A Comprehensive Guide to Database Sharding
All what you need to know to make your database more scalable, faster, and available with sharding.
Hi Friends,
Welcome to the 105th issue of the Polymathic Engineer newsletter. This week, we will talk about database sharding.
The database is an important part of any application, but it is also one of the hardest to scale horizontally. Sharding is a way to deal with the problems related to database scaling.
The outline is as follows:
What is sharding, and why use it
Disadvantages of sharding
Alternatives to sharding
Horizontal vs Vertical partitioning
Types of sharding
Choosing a shard key
Routing Requests
Shards rebalancing
What is sharding and why use it
Sharding is a powerful technique used to scale databases, allowing them to handle a larger volume of data and a higher number of queries. The idea is to spread the data across several machines, each handling a portion of the whole.
Imagine you have a giant book that's become too big to fit on a single shelf. Sharding is like dividing that book into small chapters and putting them on different shelves.
When an application's data keeps growing, its volume will eventually become large enough that it can't fit on a single machine, or the machine can no longer handle the expected workload.
To work around that, data needs to be split into pieces called shards, small enough to fit into individual nodes. As an additional benefit, the system's capacity for handling requests also increases since the load of accessing the data is spread over more nodes.
By distributing the data and query load across multiple machines, sharding allows a database to scale horizontally, accommodating growth in a more flexible and cost-effective way than simply upgrading to larger and larger machines (vertical scaling).
As data volume increases, you can add more shards to accommodate the growth. But it’s not only about scalability. By distributing the query load across multiple machines, sharding can significantly improve response times and overall system throughput.
Additionally, sharding makes also the overall system more available. If one shard goes down, the others can continue to operate, reducing the risk of complete system failure.
Disadvantages of sharding
While sharding can make a database much more scalable, faster, and available, it is not a free lunch since it makes the system design more complicated.
First, managing multiple database instances increases operational complexity since tasks like backups, schema changes, and monitoring become more involved.
Second, implementing sharding requires careful planning and considering factors such as how to route queries to the correct shard and distribute data evenly.

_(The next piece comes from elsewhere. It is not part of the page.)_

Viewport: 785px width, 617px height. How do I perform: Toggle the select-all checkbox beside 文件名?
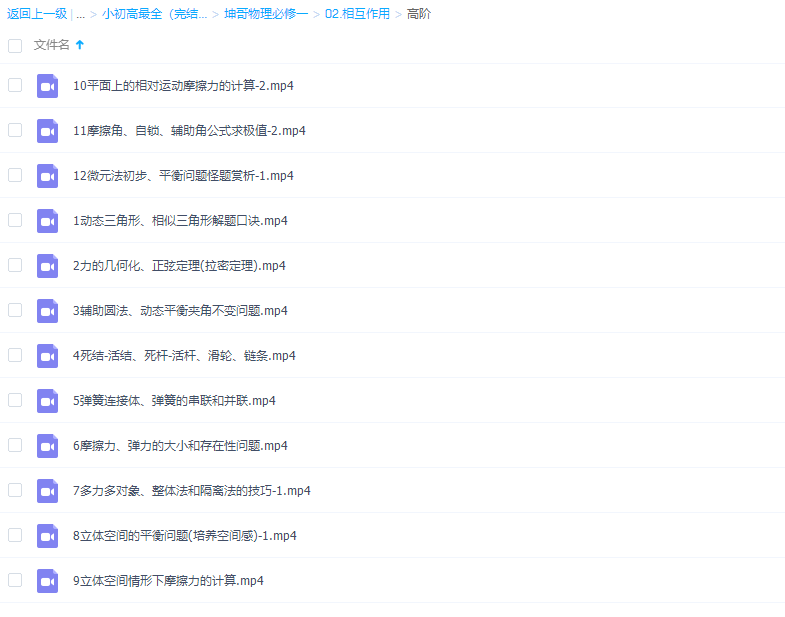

If not well implemented, sharding can lead to uneven data distribution, creating "hot spots" where some shards are overloaded while others are underutilized. Additionally, you may need to rebalance data across shards as your system grows or shrinks, which can be complex and potentially disruptive if not managed properly.
Third, it's essential to remember how operations like joins or group by, become much more complex and less efficient since data needs to be taken from multiple shards and put together. Also transactions are required to atomically update data across multiple partitions, limiting scalability.
So, here are some essential things you need to think about before you shard a database:
- How do you distribute the data across shards? Which are the potential hotspots if data isn't distributed evenly?
- What queries do you run, and how do the tables interact?
- How will data grow over time? How will it need to be redistributed?
What you do will depend on how you answer these questions.
Alternatives to sharding
Even though sharding can significantly improve a database's capabilities, it's critical to consider its pros and cons carefully. The benefits of sharding only become clear at a certain size for many applications.
For smaller systems, the extra complexity might not be worth it, and using a different growth strategy might be better.